The retailer boosted its group revenue growth outlook for the year to 28 February 2021 to 28 per cent to 32 per cent, up from the 25 per cent estimate previously guided.
Why it’s interesting
Boohoo’s strong half-year results will come as welcome news to investors after allegations surrounding the fashion retailer’s warehouse operations in Leicester drew furious backlash from MPs and industry figures.
Ministers slammed Boohoo’s “inadequate” response to a Sunday Times investigation which revealed workers at Leicester’s Jaswal Fashions factory, which makes clothes for Boohoo’s Nasty Gal brand, were paid as little as £3.50 an hour.
An independent report into the allegations by Alison Levitt QC published last week found that Boohoo knew of “endemic” problems at its Leicester suppliers, but did “too little too late” to remedy them.
The fashion brand accepted the review’s recommendations for change in full and apologised for failing to “match up to the high expectations we set for ourselves”.

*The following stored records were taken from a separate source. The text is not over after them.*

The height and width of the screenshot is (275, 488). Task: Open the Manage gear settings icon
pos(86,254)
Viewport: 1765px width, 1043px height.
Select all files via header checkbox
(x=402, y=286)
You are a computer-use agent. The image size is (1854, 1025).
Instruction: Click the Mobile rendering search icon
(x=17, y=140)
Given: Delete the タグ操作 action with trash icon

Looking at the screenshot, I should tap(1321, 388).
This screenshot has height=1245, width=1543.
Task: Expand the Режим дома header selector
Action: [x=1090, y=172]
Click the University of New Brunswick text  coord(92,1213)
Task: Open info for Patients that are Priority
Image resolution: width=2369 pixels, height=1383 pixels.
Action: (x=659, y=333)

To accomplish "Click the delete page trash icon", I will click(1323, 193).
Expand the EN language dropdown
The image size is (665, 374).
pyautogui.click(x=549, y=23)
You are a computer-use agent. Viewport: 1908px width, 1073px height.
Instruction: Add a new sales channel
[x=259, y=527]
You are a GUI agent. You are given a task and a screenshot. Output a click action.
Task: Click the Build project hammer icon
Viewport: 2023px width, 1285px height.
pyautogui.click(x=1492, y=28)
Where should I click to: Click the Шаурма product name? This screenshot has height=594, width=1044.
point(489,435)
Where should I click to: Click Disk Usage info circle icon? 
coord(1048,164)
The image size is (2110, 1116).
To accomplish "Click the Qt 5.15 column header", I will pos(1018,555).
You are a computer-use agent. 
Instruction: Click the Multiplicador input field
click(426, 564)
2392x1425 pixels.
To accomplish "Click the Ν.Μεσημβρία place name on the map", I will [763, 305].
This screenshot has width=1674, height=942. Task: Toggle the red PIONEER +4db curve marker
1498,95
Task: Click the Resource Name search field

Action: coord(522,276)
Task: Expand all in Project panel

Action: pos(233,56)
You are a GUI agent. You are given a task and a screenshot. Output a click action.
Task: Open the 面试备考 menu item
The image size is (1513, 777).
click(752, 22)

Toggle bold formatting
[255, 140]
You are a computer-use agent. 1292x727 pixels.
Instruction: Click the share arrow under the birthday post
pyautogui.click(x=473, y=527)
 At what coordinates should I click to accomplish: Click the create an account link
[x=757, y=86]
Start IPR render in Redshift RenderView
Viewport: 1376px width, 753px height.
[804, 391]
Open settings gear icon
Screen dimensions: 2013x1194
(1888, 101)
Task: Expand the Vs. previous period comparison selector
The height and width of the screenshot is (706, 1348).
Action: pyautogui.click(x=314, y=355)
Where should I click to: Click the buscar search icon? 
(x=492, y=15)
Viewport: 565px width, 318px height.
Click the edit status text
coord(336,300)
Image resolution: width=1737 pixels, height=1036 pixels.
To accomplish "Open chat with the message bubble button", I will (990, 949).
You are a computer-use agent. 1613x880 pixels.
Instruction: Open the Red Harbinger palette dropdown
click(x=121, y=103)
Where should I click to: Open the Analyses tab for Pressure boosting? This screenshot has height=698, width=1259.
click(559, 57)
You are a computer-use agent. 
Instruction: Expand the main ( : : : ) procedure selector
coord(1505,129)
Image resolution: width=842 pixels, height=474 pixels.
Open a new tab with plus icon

Chief executive John Lyttle today said the retailer was “constantly exploring ways to accelerate our sustainability journey”, after Boohoo last month announced it will open a model garment factory in Leicester.
Despite the scandal, Boohoo enjoyed roaring success during the pandemic after it cashed in on a major shift to online shopping across the globe.
While UK sales grew 37 per cent in the six months to the end of August, Boohoo now has its sights set on expansion further afield, after its international sales made up 47 per cent of revenue during the period.
Boohoo’s active customer base swelled more than a third to 17.4m in the past year, with an exceptional increase in new customer acquisition during lockdown.
Richard Hunter, head of markets at Interactive Investor, said: “The furore surrounding the company’s Leicester supply chain in July around pay and working conditions has done little to harm Boohoo’s profits or prospects.
“Any reputational damage caused by the [factory] allegations has not filtered through to a very strong set of numbers.”
What Boohoo said
John Lyttle, chief executive of Boohoo, said:
“We continue to maintain a highly positive outlook for online fashion globally and for our platform of brands. The group’s multi-brand approach appeals to a widening consumer audience. The demand for affordable online fashion continues unabated and provides the opportunity for continued growth globally. Growth in the UK, our largest market, remains strong, whilst international growth continues at a higher rate.
“International expansion will continue as we add more country-specific websites, refine our customer proposition and raise brand awareness through marketing and social media. Our scalable, multi-brand platform provides the basis for expansion of the group through strategic acquisitions. We are also committed to continuing to drive improvements across our environmental responsibilities and are constantly exploring ways to accelerate our sustainability journey.”